Only 100 plants are functioning across the district currently. However, Sub-Engineer Mohit Kumar claims that around 180 plants have been activated and the rehabilitation work of all the plants will be started as soon as the next budget is released.

A government officer revealed that when Public Health conducted a survey in 2022, it was discovered that only 116 plants were operational. Even among those, some required repairs. Plant operators have not received salaries for three years, and they have been staging continuous protests in front of the Mitthi Press Club.

Salah Irfan Bajeer has been employed at the RO plant since 2014 and is also the President of the Plant Operators Union. He explains that Oslo company did not spend a single rupee on the plants in one year. In the 15-month contract, only three months' salaries were paid to three hundred employees.

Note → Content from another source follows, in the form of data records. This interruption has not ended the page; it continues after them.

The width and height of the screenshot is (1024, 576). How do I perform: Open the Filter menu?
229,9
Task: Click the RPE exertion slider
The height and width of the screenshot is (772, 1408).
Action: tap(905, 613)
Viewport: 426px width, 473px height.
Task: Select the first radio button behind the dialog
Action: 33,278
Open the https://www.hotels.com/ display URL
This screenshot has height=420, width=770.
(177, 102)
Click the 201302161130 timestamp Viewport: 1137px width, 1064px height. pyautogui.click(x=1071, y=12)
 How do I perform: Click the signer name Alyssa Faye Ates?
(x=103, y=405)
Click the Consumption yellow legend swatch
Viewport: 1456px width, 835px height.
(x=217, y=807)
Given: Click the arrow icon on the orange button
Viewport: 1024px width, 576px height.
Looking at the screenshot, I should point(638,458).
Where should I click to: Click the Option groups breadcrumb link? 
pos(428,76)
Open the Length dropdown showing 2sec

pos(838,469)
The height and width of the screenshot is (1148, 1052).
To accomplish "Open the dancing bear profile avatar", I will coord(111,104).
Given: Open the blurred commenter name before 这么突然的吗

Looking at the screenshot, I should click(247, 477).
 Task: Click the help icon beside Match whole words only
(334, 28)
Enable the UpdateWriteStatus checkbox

He says that the operators did not receive salaries for 36 months. Among them, 18 months' salaries have to be provided by the Public Health Department. When they protested, Chief Engineer Sikander Mehmood threatened them and filed several cases against them.

This representative made several attempts to raise the issue of Oslo company with the Public Health Engineering Department, including discussions with the then Executive Engineer Muhammad Al-Nabi Rafa and Chief Engineer Hyderabad, but they did not respond to his calls.

Additional Deputy Commissioner Tharparkar, Abdul Hameed Hameed Mughal, has stated that he has written to the provincial government about this issue. He hopes that the matter of employees' salaries will be resolved, and all RO plants will become operational.